▶ [À FAIRE]
**1.** Recopiez le passage de l'extrait qui part de « Néanmoins, la position » et va jusqu'à « nombreux hauts fonctionnaires. ».
**2.** Dans l'extrait, reprenez sous forme de liste le paragraphe qui commence par « Néanmoins, la position provocatrice de Mobutu », en gardant ses faits principaux.

▶ [EXTRAIT]
Une politique de «faire cavalier seul» peut être facilement maintenue lorsque les prix des matières premières à l’exportation sont soutenus. Cependant, les seules exportations importantes de la Zambie, le cuivre et le cobalt, ne laissent guère de chance de connaître un nouveau boom, ce qui signifie que le gouvernement a davantage besoin d’un soutien extérieur. La communauté financière internationale coordonne normalement ses actions, et une réaction globalement défavorable à la position de Kaunda du 1er mai est désormais claire. Les principaux gouvernements occidentaux attendent le verdict du FMI et de la Banque mondiale avant d’accorder leur soutien financier. Dans le cas de la Zambie, il y a aussi la suspension de sa ligne de crédit à court terme pour les importations de pétrole, menée par la Bank of America, en raison d’arriérés. Ce système ne sera pas réactivé avant 1988, et seulement si un pourcentage convenu des arriérés de paiement aura été apuré. Inévitablement, les importations de carburant sont devenues irrégulières et les performances du secteur industriel en ont souffert.

La réconciliation en vue ?

Le contraste avec le Zaïre, qui était confronté à la même menace de retrait du soutien financier extérieur en raison du désaccord de son gouvernement avec le FMI, est instructif. La dette extérieure des deux pays est comparable, 6 milliards de dollars pour le Zaïre et environ 5 milliards de dollars pour la Zambie, mais il y a au moins trois bonnes raisons pour lesquelles une politique économique «autonome» au Zaïre pourrait avoir de meilleures chances de réussir. Alors que le ZCCM en Zambie représente plus de 90 pour cent des recettes totales d’exportation, le cuivre au Zaïre représente moins de 40 pour cent du total et quatre autres produits (cobalt, pétrole brut, café et diamants) en produisent ensemble 50 pour cent supplémentaires. En plus d’être moins vulnérable aux mouvements des marchés de matières premières individuels, le Zaïre est considéré comme un allié utile et d’importance stratégique par l’Occident, connu pour défendre sa cause auprès des institutions multilatérales sur des bases non économiques.

Troisièmement, le gouvernement de Mobutu n’a pas été confronté à des troubles industriels et politiques (à l’exclusion des mouvements sécessionnistes) de l’ampleur rencontrée par Kaunda, bien que le niveau de vie, mesuré par toutes les méthodes largement acceptées, soit nettement plus bas au Zaïre qu’en Zambie.

Néanmoins, la position provocatrice de Mobutu contre le FMI en octobre dernier s’est avérée être un stratagème de sept mois pour obtenir de meilleures conditions de la part des créanciers du Zaïre. Il a été motivé par des signes de désordre potentiel et a également pris la chute dramatique du niveau de vie comme l’arme principale de son attaque, citant la dépréciation constante de la monnaie, le zaïre (Z). Il a protesté contre le fait que les agences internationales n’avaient pas décaissé les fonds qu’elles auraient promis pour le programme de redressement du Zaïre. Il y a eu des tirades presque identiques contre la conduite contraire à l’éthique de nombreux hauts fonctionnaires.

▶ [DONNÉES BRUTES]
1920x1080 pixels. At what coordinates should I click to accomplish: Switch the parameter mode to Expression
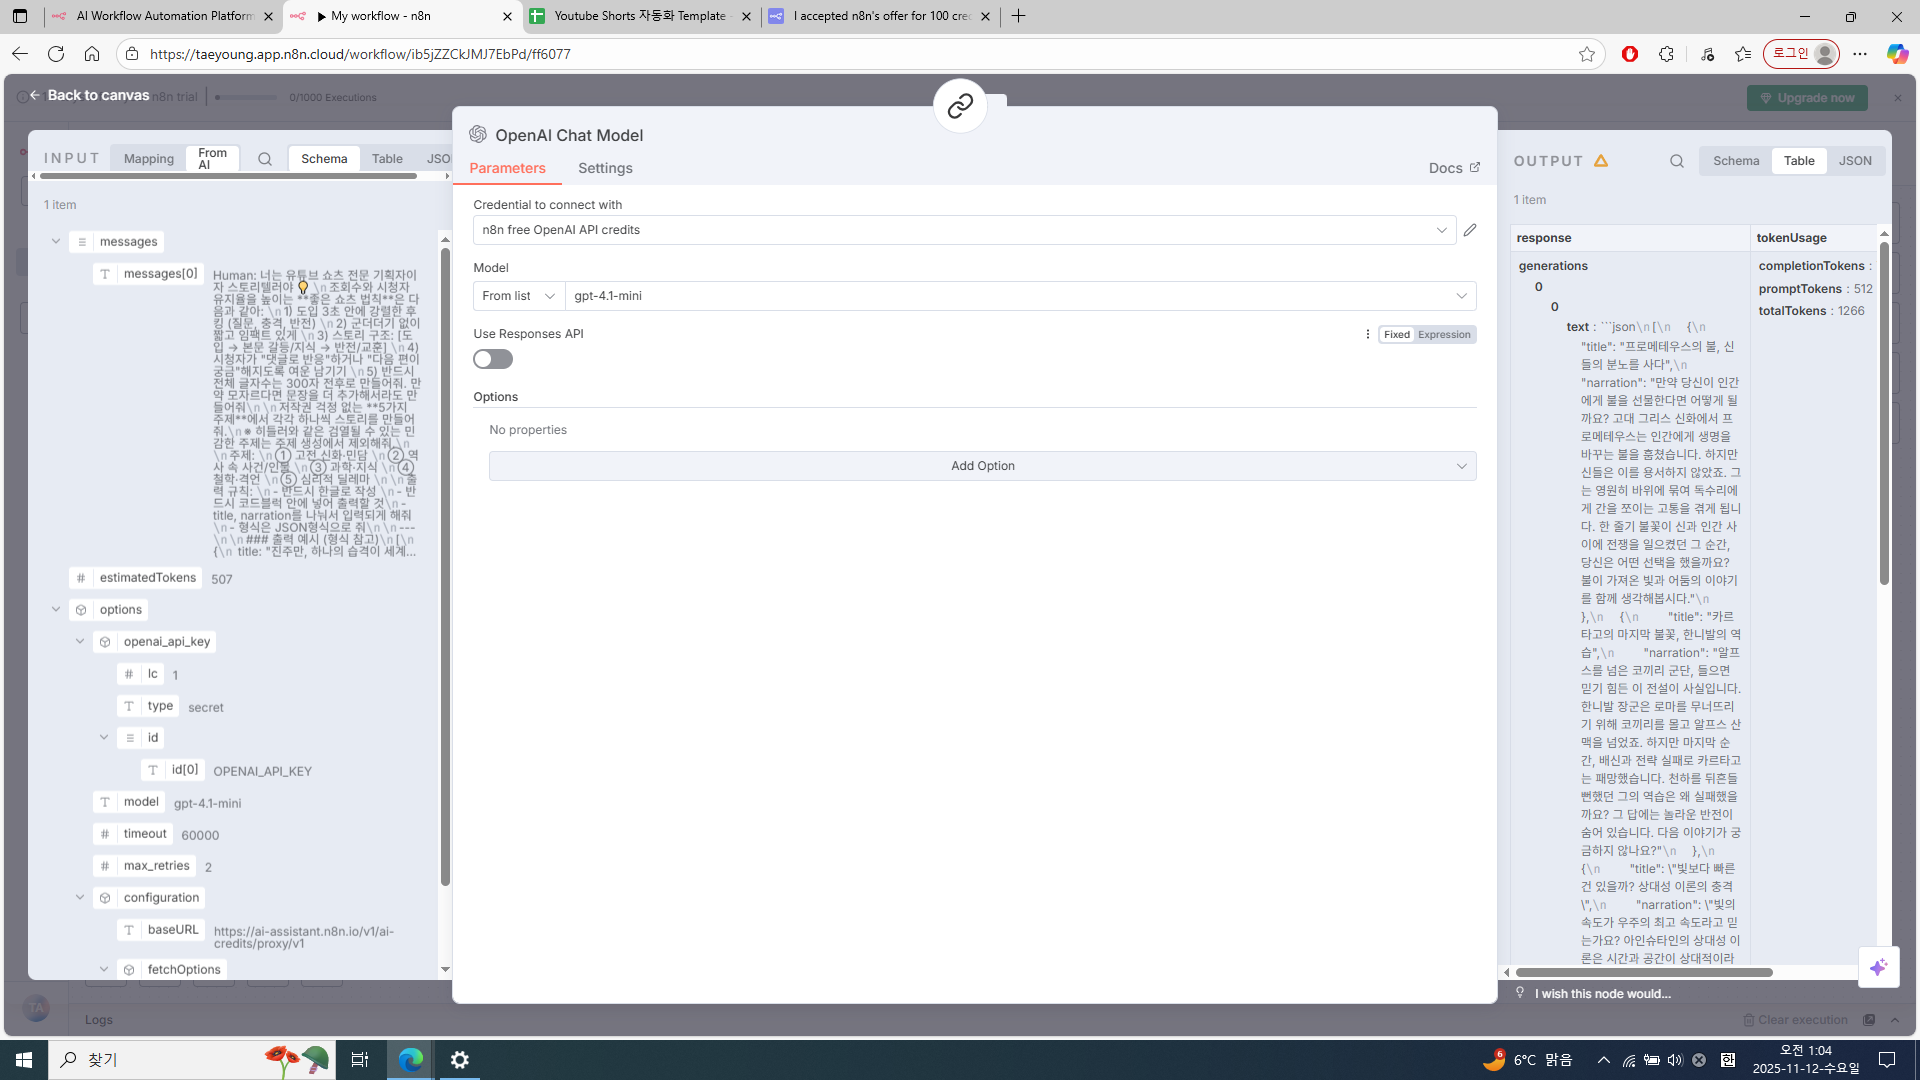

▶ [RÉPONSES]
**1.**
Néanmoins, la position provocatrice de Mobutu contre le FMI en octobre dernier s’est avérée être un stratagème de sept mois pour obtenir de meilleures conditions de la part des créanciers du Zaïre. Il a été motivé par des signes de désordre potentiel et a également pris la chute dramatique du niveau de vie comme l’arme principale de son attaque, citant la dépréciation constante de la monnaie, le zaïre (Z). Il a protesté contre le fait que les agences internationales n’avaient pas décaissé les fonds qu’elles auraient promis pour le programme de redressement du Zaïre. Il y a eu des tirades presque identiques contre la conduite contraire à l’éthique de nombreux hauts fonctionnaires.

**2.**
- L'opposition affichée de Mobutu au FMI en octobre dernier était en fait une manœuvre de sept mois pour obtenir de meilleures conditions des créanciers du Zaïre.
- Il a agi face à des signes de désordre possible.
- Son principal argument était la forte baisse du niveau de vie, avec la perte de valeur continue de la monnaie, le zaïre (Z).
- Il a reproché aux agences internationales de ne pas avoir versé les fonds qu'elles auraient promis pour le programme de redressement du Zaïre.
- Il a aussi tenu des discours presque identiques contre la conduite contraire à l'éthique de nombreux hauts fonctionnaires.